**Assignment**
Transcribe word for word the lines below from the line with "Given: Focus the Logout URL text field" through the line with "Restore down the", ends included.

Extracted entries Start Marker

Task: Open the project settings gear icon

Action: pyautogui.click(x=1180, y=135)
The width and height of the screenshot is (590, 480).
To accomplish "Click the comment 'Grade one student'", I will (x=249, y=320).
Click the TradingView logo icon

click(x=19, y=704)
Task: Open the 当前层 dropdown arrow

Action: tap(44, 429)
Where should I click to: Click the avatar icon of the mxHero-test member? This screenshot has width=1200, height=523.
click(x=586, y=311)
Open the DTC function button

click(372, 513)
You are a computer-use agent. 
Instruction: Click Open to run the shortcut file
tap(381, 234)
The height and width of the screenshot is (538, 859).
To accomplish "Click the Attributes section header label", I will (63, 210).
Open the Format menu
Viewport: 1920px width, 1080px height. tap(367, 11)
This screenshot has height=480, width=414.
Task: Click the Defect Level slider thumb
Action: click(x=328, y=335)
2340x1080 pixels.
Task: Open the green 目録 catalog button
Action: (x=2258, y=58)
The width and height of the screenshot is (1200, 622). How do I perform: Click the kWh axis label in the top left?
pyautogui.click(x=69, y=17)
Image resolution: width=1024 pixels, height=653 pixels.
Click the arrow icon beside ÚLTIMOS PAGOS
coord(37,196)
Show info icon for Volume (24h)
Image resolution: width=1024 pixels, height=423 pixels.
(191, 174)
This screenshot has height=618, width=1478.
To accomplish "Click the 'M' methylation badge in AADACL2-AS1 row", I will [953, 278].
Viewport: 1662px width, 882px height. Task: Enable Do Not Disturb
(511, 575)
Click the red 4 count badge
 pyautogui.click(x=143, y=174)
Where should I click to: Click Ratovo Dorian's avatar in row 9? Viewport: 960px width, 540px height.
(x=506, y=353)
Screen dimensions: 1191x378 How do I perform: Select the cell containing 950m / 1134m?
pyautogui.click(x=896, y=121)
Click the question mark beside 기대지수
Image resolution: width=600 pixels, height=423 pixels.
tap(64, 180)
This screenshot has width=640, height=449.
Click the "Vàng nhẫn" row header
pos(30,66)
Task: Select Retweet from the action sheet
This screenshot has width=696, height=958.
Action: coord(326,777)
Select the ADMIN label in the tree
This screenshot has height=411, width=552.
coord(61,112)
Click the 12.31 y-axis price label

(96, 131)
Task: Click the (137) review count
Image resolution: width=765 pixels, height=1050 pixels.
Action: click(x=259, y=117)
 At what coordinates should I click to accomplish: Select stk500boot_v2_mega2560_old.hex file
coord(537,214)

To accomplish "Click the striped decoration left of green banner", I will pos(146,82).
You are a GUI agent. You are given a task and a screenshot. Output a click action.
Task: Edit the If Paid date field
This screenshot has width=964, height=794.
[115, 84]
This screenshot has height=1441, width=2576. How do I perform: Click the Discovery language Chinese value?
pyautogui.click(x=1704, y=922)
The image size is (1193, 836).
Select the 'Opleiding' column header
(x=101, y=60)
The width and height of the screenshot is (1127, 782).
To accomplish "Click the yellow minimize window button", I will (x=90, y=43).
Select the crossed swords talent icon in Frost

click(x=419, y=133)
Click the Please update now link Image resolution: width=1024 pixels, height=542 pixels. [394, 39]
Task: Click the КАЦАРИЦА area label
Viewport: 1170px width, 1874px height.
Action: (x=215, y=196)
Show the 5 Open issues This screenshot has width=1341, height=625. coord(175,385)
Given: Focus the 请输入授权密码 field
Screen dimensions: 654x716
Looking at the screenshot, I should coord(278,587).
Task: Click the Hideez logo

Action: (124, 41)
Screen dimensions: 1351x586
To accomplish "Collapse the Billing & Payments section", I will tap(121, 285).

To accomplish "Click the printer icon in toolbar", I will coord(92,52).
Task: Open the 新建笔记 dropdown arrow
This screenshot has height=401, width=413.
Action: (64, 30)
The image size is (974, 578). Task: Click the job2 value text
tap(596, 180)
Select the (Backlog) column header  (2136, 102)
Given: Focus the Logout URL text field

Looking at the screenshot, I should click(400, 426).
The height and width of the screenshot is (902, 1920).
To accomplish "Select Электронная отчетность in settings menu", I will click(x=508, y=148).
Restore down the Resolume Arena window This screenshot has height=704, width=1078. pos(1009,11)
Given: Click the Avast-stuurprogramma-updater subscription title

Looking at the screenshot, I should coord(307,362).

Extracted entries End Marker

**Output for this exercise**
Given: Focus the Logout URL text field

Looking at the screenshot, I should click(400, 426).
The height and width of the screenshot is (902, 1920).
To accomplish "Select Электронная отчетность in settings menu", I will click(x=508, y=148).
Restore down the Resolume Arena window This screenshot has height=704, width=1078. pos(1009,11)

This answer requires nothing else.